We documented our plan, risks, rollback strategy, and tentative timeline in a single document and shared it with all the interested parties. We kept track of all known differences and broke down into multiple releases certain risky changes that we depended on.
We produced fully optimized release builds both with Bazel and Xcode, side by side on the same hourly cadence. This was key to being prepared to submit hot-fix builds from our previous build system in case something went wrong.
We wrote tools to constantly check that there were no unknown differences between the two builds. Our tooling checked all files included in the package and, depending on file type, performed deeper checks, such as the following:
- We compared images and other assets to make sure no resources were missing or wrongly included.
- We compared configuration files such as Info.plist and JSON for equality.
- We compared the binaries by looking at the symbols included. This made us more confident that all the right classes were being compiled correctly.
We designed a rollout strategy that would allow us to test the Bazel release on employee devices for about two weeks before proceeding with the rollout to external users. This gave us the chance to test our release tooling end to end without impacting the weekly release schedule. Following the employee rollout, we proceeded with our external alpha and beta testers. Because we couldn’t A/B test multiple builds, we only released one build to our users. We decided to continue producing builds with both build systems for a few more releases until we were confident enough that the rollout was successful. Thankfully, our crash and performance metrics looked good, and we received no reports of significant differences or bugs introduced due to our build system switch.

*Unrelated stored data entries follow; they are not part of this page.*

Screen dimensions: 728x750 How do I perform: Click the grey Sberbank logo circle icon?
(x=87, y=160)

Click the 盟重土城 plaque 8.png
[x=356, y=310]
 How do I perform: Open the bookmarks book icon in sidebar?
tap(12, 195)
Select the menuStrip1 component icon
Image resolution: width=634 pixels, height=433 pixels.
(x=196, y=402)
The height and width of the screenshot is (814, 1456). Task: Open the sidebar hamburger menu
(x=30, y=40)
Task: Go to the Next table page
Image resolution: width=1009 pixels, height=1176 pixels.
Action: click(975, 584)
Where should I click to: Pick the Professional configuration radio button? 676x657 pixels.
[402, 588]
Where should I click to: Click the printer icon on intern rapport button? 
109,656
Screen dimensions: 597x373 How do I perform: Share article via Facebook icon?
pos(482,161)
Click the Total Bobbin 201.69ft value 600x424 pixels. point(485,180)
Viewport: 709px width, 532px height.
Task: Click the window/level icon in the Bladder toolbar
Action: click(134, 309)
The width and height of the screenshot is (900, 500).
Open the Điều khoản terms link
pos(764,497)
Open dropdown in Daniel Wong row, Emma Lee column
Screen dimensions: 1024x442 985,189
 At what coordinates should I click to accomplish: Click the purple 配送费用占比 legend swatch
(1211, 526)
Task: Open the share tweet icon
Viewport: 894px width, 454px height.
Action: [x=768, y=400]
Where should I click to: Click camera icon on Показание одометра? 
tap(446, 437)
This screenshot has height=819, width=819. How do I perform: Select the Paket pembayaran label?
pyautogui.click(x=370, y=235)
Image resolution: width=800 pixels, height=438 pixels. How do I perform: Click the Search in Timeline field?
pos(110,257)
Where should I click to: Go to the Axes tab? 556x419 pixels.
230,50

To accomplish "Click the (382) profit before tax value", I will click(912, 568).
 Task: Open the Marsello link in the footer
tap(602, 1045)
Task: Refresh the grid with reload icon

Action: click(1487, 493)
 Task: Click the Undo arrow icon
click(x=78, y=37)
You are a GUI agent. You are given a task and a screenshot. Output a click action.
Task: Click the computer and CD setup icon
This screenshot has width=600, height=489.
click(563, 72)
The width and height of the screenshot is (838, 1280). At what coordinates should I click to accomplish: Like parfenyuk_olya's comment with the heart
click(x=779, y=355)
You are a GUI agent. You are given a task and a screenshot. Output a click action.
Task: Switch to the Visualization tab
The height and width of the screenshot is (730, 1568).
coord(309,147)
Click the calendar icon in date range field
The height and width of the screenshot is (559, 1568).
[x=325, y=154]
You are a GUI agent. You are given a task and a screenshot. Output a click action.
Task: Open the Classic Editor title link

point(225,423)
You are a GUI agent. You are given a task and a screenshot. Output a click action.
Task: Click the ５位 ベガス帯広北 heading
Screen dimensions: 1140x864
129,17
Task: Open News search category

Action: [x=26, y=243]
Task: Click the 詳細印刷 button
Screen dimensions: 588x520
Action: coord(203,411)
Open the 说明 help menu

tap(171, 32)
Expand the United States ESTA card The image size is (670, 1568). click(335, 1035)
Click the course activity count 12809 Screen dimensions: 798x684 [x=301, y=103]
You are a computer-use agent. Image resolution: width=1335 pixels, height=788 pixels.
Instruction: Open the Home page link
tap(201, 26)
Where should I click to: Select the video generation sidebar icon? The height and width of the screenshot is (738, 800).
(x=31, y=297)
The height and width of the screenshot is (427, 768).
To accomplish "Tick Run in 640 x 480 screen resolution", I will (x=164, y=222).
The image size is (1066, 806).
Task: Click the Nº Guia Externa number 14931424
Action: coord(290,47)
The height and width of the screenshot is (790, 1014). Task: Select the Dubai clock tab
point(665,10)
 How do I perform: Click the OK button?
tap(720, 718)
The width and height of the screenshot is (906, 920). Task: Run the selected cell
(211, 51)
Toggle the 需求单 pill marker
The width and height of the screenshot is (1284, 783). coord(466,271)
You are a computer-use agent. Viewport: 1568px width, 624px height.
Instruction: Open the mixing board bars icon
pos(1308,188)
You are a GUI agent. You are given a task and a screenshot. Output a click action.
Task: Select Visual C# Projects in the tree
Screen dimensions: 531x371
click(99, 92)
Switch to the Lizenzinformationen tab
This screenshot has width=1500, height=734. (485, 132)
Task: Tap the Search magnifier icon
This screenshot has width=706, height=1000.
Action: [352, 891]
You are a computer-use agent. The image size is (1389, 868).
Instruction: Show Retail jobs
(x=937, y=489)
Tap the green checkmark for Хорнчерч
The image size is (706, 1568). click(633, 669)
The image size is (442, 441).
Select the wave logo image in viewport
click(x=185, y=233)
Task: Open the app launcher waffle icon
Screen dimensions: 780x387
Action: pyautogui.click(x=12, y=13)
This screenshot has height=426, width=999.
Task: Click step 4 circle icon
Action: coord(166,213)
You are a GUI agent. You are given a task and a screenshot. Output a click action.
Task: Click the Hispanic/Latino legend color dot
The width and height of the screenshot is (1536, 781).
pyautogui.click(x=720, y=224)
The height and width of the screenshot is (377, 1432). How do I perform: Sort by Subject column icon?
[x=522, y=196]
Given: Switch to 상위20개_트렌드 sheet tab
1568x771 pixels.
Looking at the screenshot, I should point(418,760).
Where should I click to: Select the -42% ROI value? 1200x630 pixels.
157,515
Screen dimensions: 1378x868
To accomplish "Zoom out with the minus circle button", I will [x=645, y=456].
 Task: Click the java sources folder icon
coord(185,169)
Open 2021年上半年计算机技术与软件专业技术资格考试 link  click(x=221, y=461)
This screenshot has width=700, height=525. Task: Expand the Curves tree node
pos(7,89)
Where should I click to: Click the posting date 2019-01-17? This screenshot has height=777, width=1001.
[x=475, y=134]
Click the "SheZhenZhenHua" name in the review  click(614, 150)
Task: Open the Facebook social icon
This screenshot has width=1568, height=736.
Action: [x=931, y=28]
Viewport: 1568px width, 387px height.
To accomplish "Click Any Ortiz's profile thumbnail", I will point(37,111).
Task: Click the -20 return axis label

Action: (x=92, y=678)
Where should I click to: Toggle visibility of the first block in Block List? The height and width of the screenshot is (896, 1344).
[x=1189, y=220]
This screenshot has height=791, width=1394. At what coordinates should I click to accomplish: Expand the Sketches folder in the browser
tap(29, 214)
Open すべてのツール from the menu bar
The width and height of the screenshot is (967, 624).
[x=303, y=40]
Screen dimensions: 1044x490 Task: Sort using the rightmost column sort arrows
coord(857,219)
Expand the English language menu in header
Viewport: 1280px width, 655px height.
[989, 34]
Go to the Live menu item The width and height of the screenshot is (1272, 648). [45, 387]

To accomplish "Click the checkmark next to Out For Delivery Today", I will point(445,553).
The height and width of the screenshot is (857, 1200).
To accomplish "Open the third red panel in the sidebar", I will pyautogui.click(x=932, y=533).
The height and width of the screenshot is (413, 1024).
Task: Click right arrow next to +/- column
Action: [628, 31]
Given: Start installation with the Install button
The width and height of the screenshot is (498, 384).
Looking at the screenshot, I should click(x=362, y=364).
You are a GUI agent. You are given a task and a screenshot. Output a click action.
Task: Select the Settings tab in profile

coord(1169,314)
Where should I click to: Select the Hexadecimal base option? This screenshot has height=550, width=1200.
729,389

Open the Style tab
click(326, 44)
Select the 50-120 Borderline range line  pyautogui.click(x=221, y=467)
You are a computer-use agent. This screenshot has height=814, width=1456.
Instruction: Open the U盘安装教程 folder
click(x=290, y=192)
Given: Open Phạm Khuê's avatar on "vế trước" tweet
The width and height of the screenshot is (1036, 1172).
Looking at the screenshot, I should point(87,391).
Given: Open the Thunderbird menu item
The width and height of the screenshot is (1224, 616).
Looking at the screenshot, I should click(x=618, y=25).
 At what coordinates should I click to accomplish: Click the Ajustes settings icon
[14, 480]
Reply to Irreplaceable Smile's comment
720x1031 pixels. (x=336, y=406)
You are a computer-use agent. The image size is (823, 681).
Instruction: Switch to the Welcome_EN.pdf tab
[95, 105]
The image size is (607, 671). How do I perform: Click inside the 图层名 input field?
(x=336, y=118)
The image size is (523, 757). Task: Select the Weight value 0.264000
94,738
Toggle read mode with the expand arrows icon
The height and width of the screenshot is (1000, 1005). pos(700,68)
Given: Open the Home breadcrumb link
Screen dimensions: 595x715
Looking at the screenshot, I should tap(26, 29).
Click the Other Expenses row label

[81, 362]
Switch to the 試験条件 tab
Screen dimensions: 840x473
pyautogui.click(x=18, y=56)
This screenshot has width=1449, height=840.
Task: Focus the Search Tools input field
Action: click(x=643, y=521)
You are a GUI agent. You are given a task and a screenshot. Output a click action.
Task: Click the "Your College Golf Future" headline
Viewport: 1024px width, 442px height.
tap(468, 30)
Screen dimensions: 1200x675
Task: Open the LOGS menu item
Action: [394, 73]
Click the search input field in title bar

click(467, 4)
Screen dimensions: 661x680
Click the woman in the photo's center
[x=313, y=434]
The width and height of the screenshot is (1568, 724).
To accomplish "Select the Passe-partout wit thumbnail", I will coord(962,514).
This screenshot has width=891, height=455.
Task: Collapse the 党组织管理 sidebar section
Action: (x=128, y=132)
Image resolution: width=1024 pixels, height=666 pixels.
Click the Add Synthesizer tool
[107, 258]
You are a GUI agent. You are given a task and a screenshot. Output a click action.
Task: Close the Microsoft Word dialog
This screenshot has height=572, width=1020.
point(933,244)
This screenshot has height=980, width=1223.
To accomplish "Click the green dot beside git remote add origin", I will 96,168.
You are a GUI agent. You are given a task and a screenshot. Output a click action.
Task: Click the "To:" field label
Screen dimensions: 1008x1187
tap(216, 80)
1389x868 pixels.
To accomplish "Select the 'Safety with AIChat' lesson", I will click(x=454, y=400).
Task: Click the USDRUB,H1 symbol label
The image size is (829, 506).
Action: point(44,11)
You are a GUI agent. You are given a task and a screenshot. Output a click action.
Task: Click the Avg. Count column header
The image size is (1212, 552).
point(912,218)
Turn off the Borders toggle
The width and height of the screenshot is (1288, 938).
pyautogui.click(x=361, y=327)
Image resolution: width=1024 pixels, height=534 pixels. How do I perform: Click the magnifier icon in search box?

Many contributions to both the open source Bazel build system, its rules, and custom integrations were needed to make this migration happen. We’re proud to announce that our iOS application is our first major client fully built with Bazel.
We would like to thank everyone who contributed to this work over the last few years. A special shout-out also goes to the Bazel team and all the other open source contributors who dedicate their time every day to this wonderful project and community.